Before Using The Pill
How far along in your pregnancy are you? Research indicates that medication abortion is most often recommended for pregnancies prior to 10 weeks since your last menstrual period. Use the pregnancy calculator to determine how far along you are, since your last menstrual period.
If your last period started on or after:
You can still consider the abortion pill.
- If you have an intrauterine contraceptive device in the uterus (e.g. the coil IUD or the progesterone IUD) you must get it removed. IUDs must be removed before taking abortion pills.
- If you are living with HIV, just make sure you’re not getting sicker, you’re on antiretroviral medicines, and your health is otherwise good.
- If you are concerned about keeping your abortion as private as possible, use the abortion pill in the sides of your mouth between your teeth and cheeks instead of vaginally. In the unlikely situation that you have a complication and have to seek medical aid, the tablets may still be visible if used in the vagina. In some countries, you could be reported if pills are found in your vagina.
- If you are breastfeeding a baby, the misoprostol pills may cause diarrhea in the baby. To avoid this, breastfeed the baby, take the misoprostol pills, and wait 4 hours before you breastfeed again.
- If you have anemia (have low iron in your blood), identify a health care provider who is no more than 30 minutes away that can help if you need it. If you are very anemic, consult a doctor before using abortion pills.
- Drink plenty of water through the whole process.
- When you use the misoprostol pills, be in an area (like your home) where you have privacy and can lie down for a few hours after you use the pills if you want.
- Eat lightly (e.g. crackers or toast may help with nausea).
- Having someone with you who can look after you may be helpful.

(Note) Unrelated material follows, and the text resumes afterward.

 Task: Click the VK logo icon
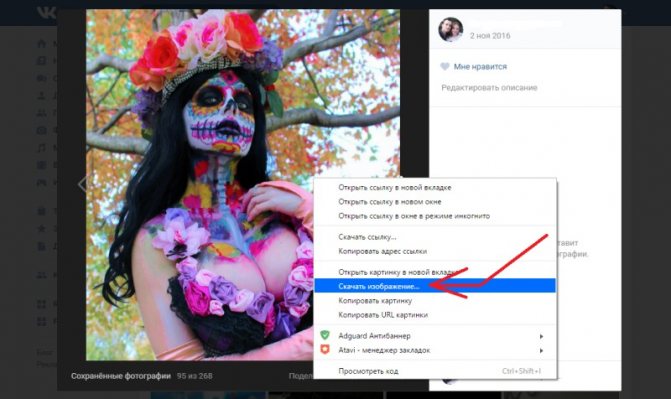click(46, 12)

- Consider taking ibuprofen before you use misoprostol to help minimize pain from cramping.
- Make a safety plan before using the abortion pills in case you need emergency medical help.
Creating A Safety Plan
According to the American Congress of Obstetricians and Gynecologists, a first trimester medical abortion is one of the safest medical procedures. However, you should always be prepared for any possible medical emergency. Consider our questions below to help create your safety plan in case you need it.

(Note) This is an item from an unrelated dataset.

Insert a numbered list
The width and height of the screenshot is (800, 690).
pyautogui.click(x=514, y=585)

Where is the nearest 24 hour emergency medical center?
You need to be able to get there within 1 hour or less. (If you have anemia, you should be able to get there within 30 minutes.)

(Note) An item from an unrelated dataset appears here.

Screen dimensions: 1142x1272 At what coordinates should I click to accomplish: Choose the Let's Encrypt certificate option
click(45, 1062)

How will you get to your emergency medical center?
Will someone be with you that is able to drive? Will you take a taxi? Public transportation? How much will it cost and will it be available 24 hours? Remember, it is not safe to drive yourself to the hospital during a medical emergency.
What will you tell your doctors?
Is medical abortion or at-home abortion legally restricted where you live? What can you say to your doctors so that they understand the help you need, but that protects your privacy? We have some suggestions if you need help thinking of what to say.
What To Tell Your Doctors?
In some countries, medical abortion or at-home abortions are legally restricted. This means that if you need emergency medical help, you may need to be careful about what you say. Medical abortion has the same symptoms as a natural miscarriage (also known as a spontaneous abortion). Therefore, you can say things like
- I'm unsure what's happening. I just started bleeding.
- I'm bleeding, but it doesn't feel like my normal period.
- I just suddenly started bleeding and I'm afraid something is wrong.